(What is expected): Revise the material below by replacing "radio button" with "option button" throughout, keeping everything else the same and leaving out the pictures.

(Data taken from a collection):
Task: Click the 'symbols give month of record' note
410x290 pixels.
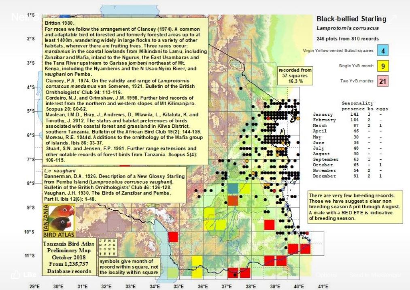Action: click(x=129, y=267)
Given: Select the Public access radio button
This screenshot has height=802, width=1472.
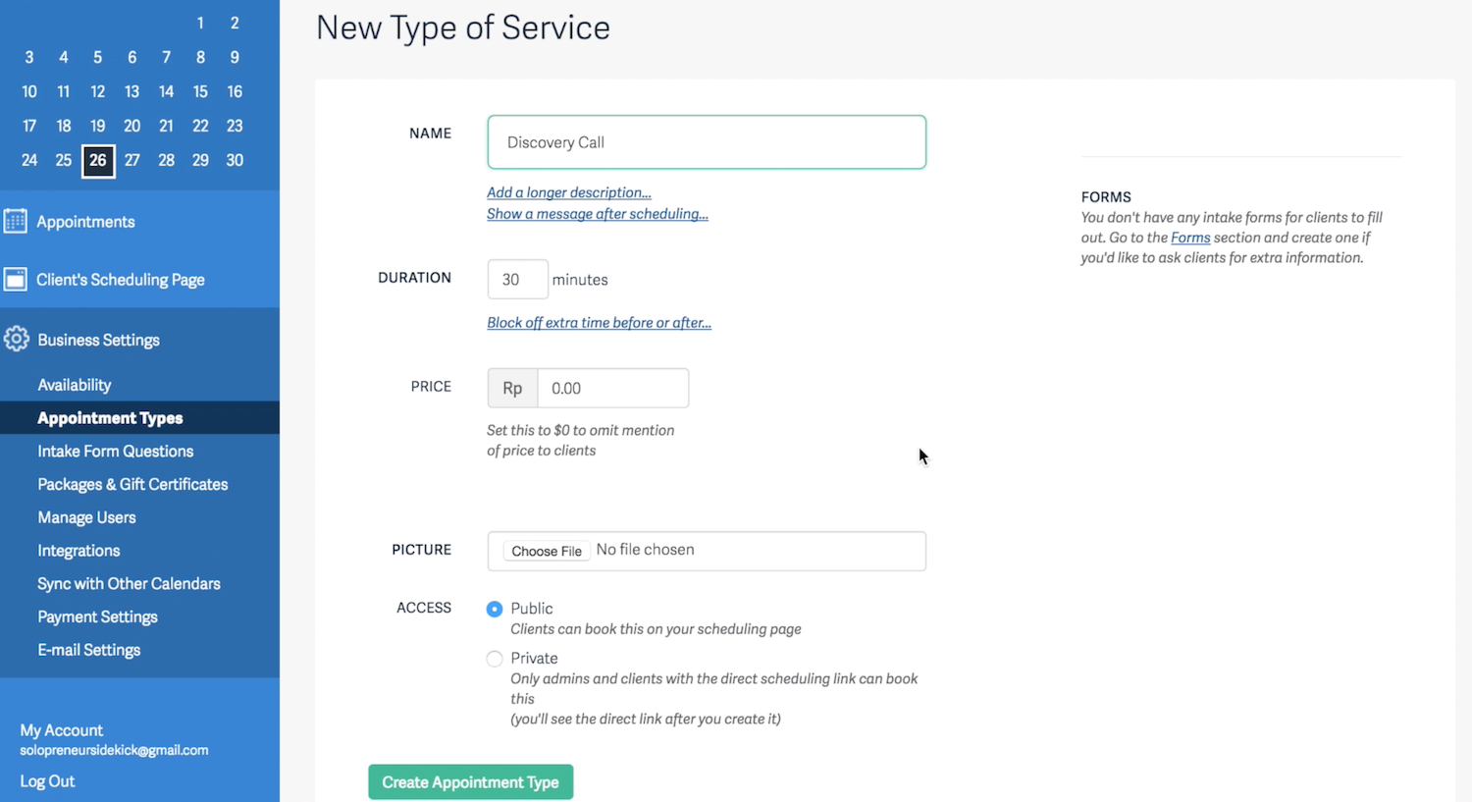Looking at the screenshot, I should pos(495,610).
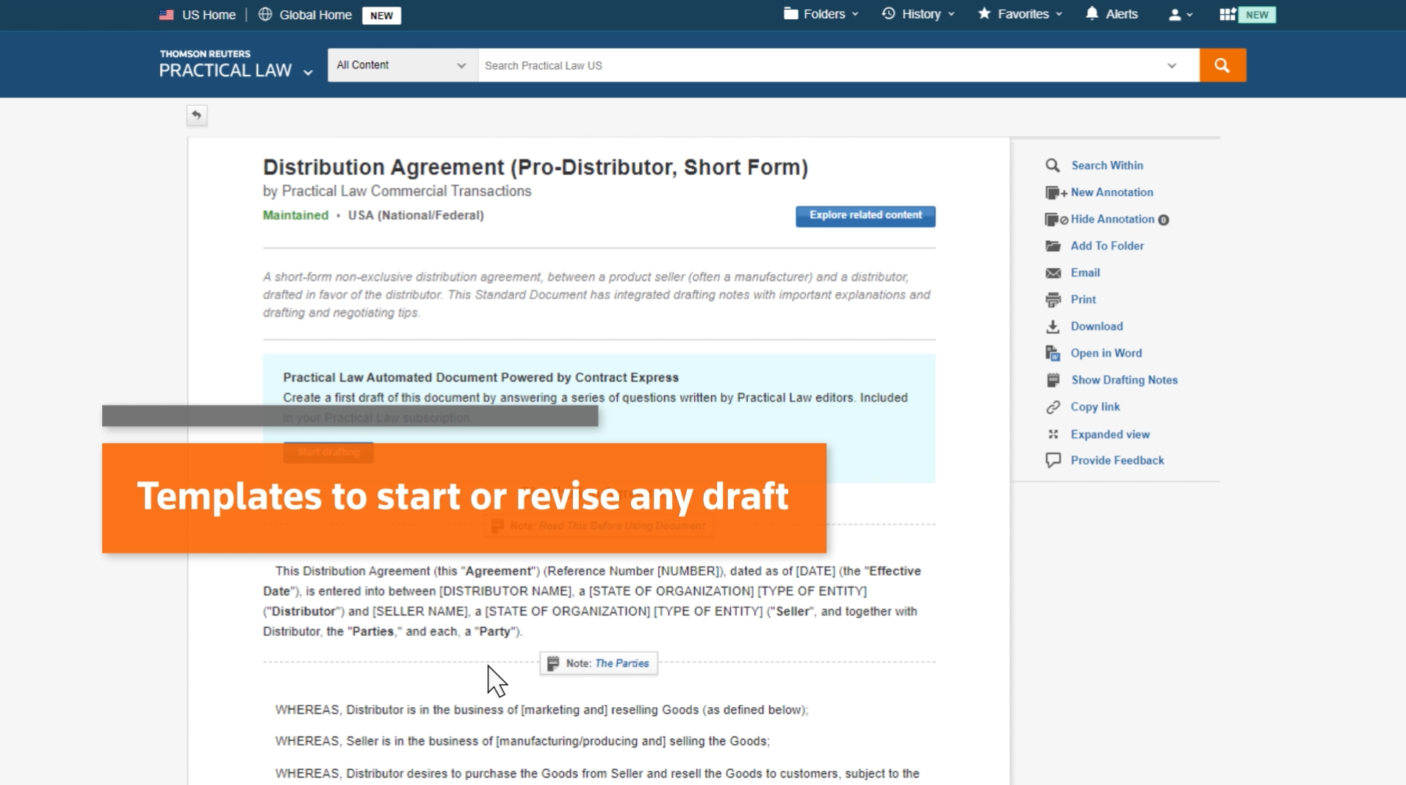This screenshot has width=1406, height=785.
Task: Click the Open in Word icon
Action: [x=1053, y=353]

(The completed task):
Task: Click the 'symbols give month of record' note
410x290 pixels.
Action: click(x=129, y=267)
Given: Select the Public access option button
This screenshot has height=802, width=1472.
Looking at the screenshot, I should pos(495,610).
This screenshot has width=1406, height=785.
Task: Click the Open in Word icon
Action: [x=1053, y=353]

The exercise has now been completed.